Tu utilises Chrome, Windows, macOS ou iOS tous les jours. Quelque part en coulisses, des équipes de sécurité traquent les vulnérabilités dans le code auquel tu confies tes données. Depuis cette semaine, onze de ces équipes passent par une seule startup d'IA pour mener leur chasse.

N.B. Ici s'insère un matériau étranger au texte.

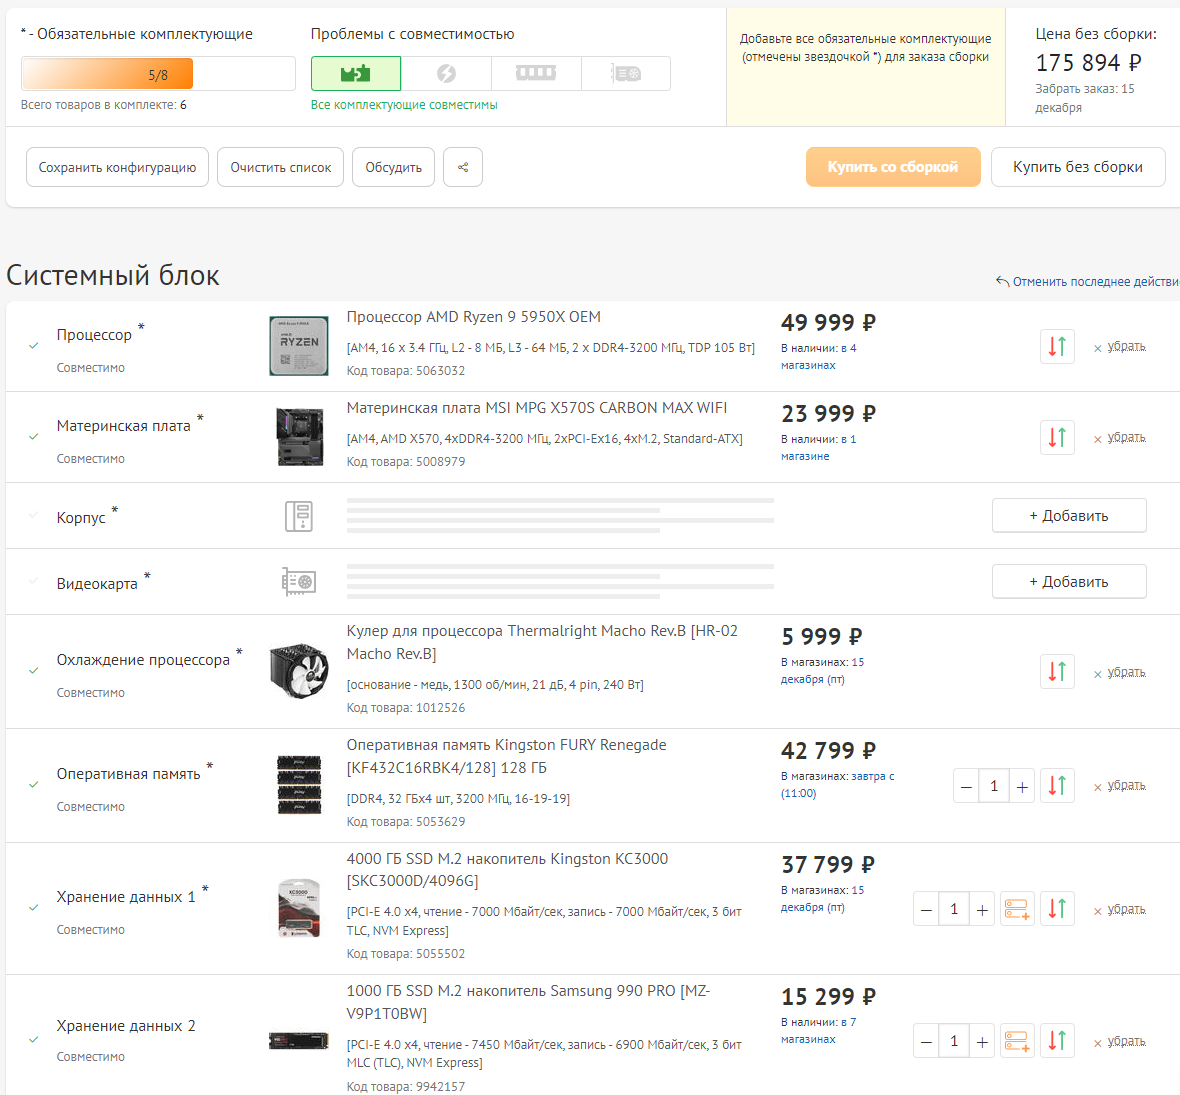Remove the Thermalright Macho cooler

1125,672
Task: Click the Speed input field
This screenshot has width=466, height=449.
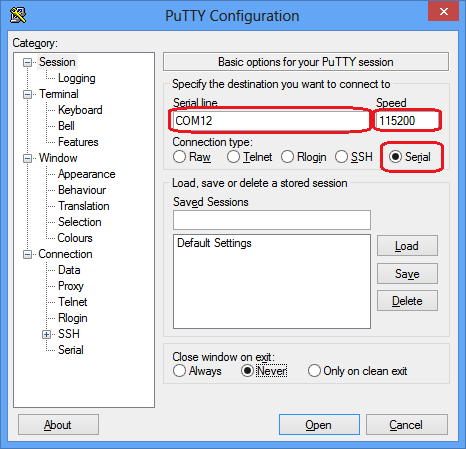Action: [407, 120]
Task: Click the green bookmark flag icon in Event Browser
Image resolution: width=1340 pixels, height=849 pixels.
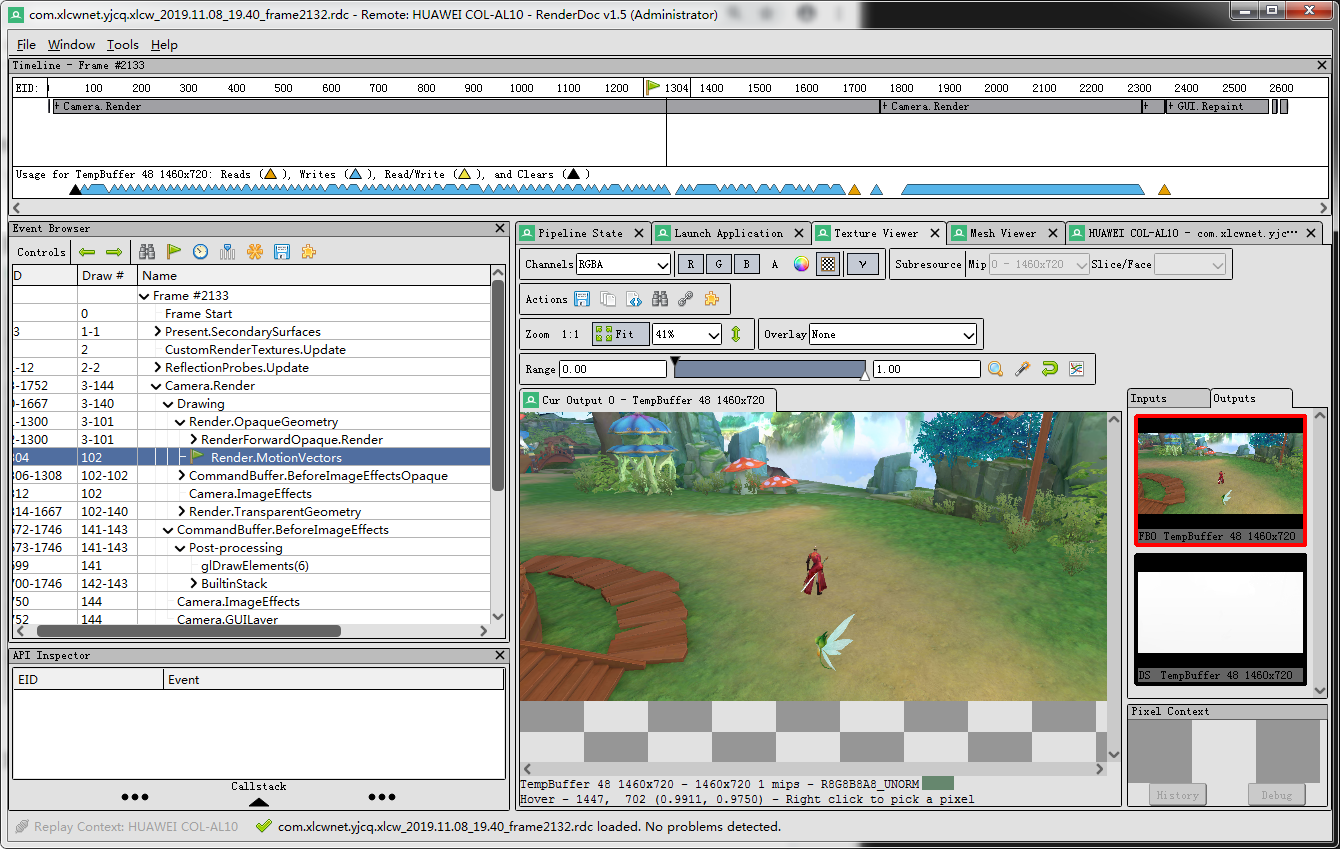Action: click(172, 252)
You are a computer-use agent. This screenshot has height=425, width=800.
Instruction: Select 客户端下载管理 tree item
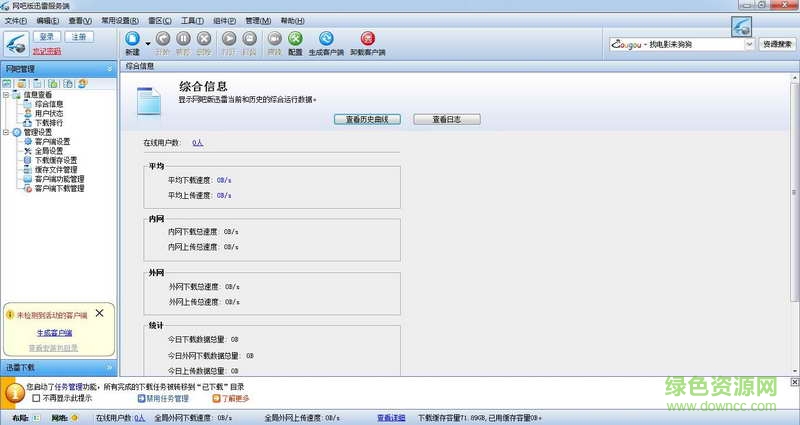tap(59, 188)
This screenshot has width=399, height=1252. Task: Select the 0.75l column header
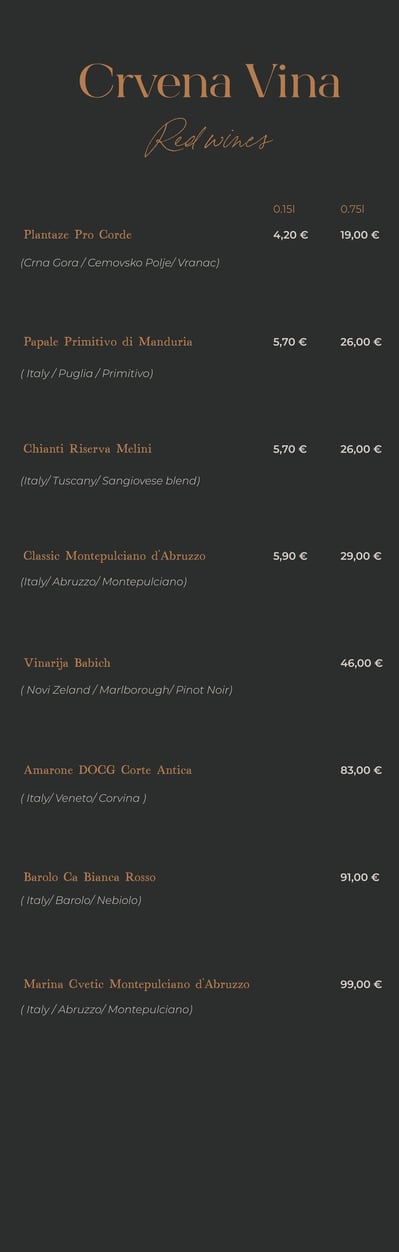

Le 7 avril, Anthropic a lancé Project Glasswing — en confiant son modèle non commercialisé Claude Mythos Preview à onze organisations : Apple, Microsoft, Google, AWS, Nvidia, Cisco, CrowdStrike, JPMorgan Chase, Broadcom, Palo Alto Networks et la Linux Foundation. Les conditions : 100 millions de dollars en crédits d'utilisation gratuits, un accès sur invitation uniquement, et un modèle qu'Anthropic ne vendra jamais au public. On a déjà couvert ce dont Mythos est capable — des milliers de vulnérabilités zero-day, des chaînes d'exploit qui prenaient des semaines à des équipes humaines compressées en quelques heures pour moins de 2 000 $ de calcul. La question n'est plus la capacité. C'est la dépendance.
Onze organisations dépendent du modèle non commercialisé d'une startup pour auditer du code qu'elles ont elles-mêmes écrit. Anthropic voit les vulnérabilités de tout le monde. Personne d'autre n'a l'outil. Les 100 M$ de crédits gratuits, ce n'est pas de la charité — c'est la première dose. Le tarif post-preview est fixé à 25 $/125 $ par million de tokens en entrée/sortie (les tokens sont les morceaux de mots que l'IA traite — environ ¾ d'un mot anglais). Une fois le cadeau épuisé, chaque partenaire fait face à un choix : payer le tarif d'Anthropic, ou perdre le seul modèle qui surpasse leurs propres red teams de plusieurs ordres de grandeur.
C'est de l'économie de plateforme classique déguisée en blouse de labo. Le modèle trouve tes bugs. Le modèle connaît tes bugs. Et une seule entreprise contrôle le modèle.
Maintenant, le timing. Un jour après le lancement de Glasswing, le 8 avril, une cour d'appel fédérale de Washington a rejeté la demande de sursis d'urgence d'Anthropic contre la désignation de risque pour la chaîne d'approvisionnement du Pentagone — un label que le Pentagone réserve historiquement aux adversaires étrangers comme Huawei, désormais collé sur une entreprise américaine d'IA. Le tribunal a statué que « l'équilibre des intérêts penche en faveur du gouvernement ». Cette désignation interdit aux sous-traitants de la défense d'utiliser Claude.
Le contexte : le 27 février, le Pentagone a entrepris de blacklister Anthropic après l'échec d'une négociation contractuelle de 200 M$. Anthropic avait refusé d'autoriser une utilisation « à toutes fins légales », invoquant des préoccupations liées à la surveillance de masse et aux armes autonomes. L'armée a alors qualifié l'entreprise de risque pour la sécurité nationale. Un juge de San Francisco avait d'abord bloqué cette désignation en mars, estimant qu'Anthropic était « stigmatisée comme un adversaire potentiel » pour avoir exprimé un désaccord politique. La cour de Washington a annulé cette protection.
Donc l'entreprise qui vient de devenir la colonne vertébrale cybersécurité d'Apple, Microsoft et Google a simultanément perdu l'accès au seul client qui dispose à la fois du budget et du mandat pour financer une capacité concurrente. Le Pentagone ne peut pas utiliser le meilleur outil de détection de vulnérabilités qui existe. Anthropic ne peut pas construire l'alternative gouvernementale. Personne d'autre n'a le modèle pour essayer.
Les actions cybersécurité ont chuté de 5 à 11 % à l'annonce de Glasswing. Le marché a compris avant que quiconque n'explique : ce n'est pas un lancement de produit. C'est une douve. Glasswing verrouille onze partenaires dans la dépendance. La cour d'appel verrouille le gouvernement hors de la seule alternative. Et ton logiciel quotidien — ton navigateur, ton OS, ton cloud — confie désormais sa sécurité à une entreprise qu'une branche du gouvernement arme de 100 M$ de crédits pendant qu'une autre la qualifie de menace pour la sécurité nationale.